Llama 3.1 405B
Open weightsby Meta AI·USA·Released
Meta's largest open-weights model — 405B dense parameters under permissive license.
About this model
Llama 3.1 405B (July 2024) was the model that proved frontier-class quality could come from open weights. At launch it traded blows with Claude 3.5 Sonnet and GPT-4o on most benchmarks while being fully downloadable. Meta's training run reportedly used 15.6T tokens on 16,000 H100 GPUs over ~54 days.
Llama 3.1 405B is still relevant for research and for fine-tuning workloads that benefit from the larger parameter count, but for most serving workloads the smaller Llama 3.3 70B is more practical — same quality, much cheaper to serve.
Strengths
- •Frontier-class open-weights model at launch
- •Detailed Meta technical paper describing the training methodology
- •405B dense parameters — useful for research on scaling
- •Llama Community License — commercial use OK for most companies
Limitations
- •Largely superseded by Llama 3.3 70B for production serving
- •Requires substantial infrastructure (16+ H100s for full-precision)
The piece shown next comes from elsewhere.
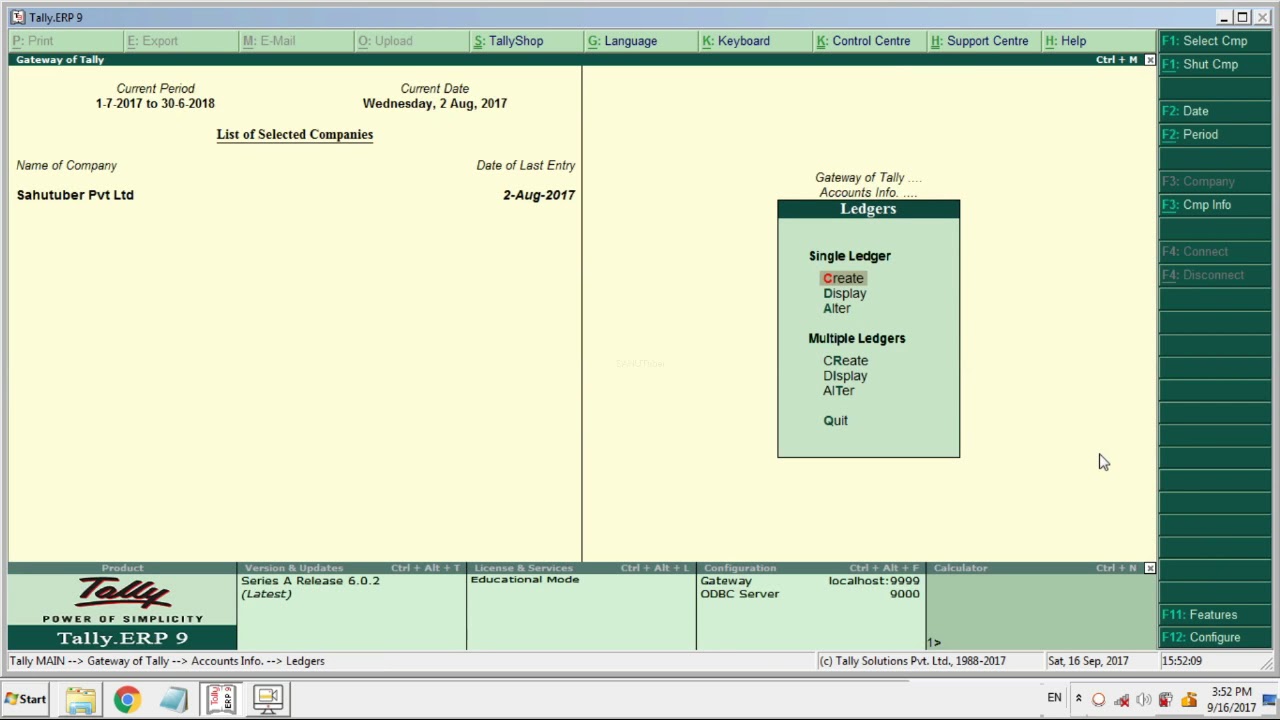Choose Display under Multiple Ledgers
Image resolution: width=1280 pixels, height=720 pixels.
(845, 375)
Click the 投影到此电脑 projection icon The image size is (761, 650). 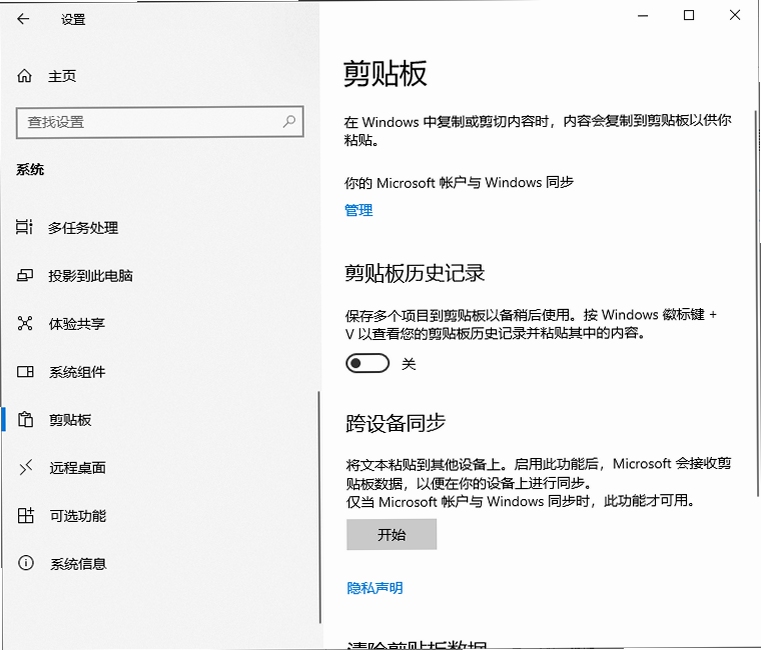coord(25,275)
- •Same Community License constraints as the rest of the family
When to use it
- →Research on large-scale dense transformers
- →Fine-tuning where 405B capacity matters
- →Reference implementation for evaluating smaller distilled models
Architecture & training
Meta's published Llama 3 technical report is the most detailed account of frontier-model training methodology released by any major lab — covering data curation, RLHF pipeline, infrastructure, and evaluation in extensive detail. The 405B model was the result of careful Chinchilla-style scaling decisions with explicit attention to data quality.
Benchmarks
| Benchmark | Score | Bar |
|---|---|---|
| MMLU | 88.6 | |
| GSM8K | 96.8 | |
| HumanEval | 89.0 |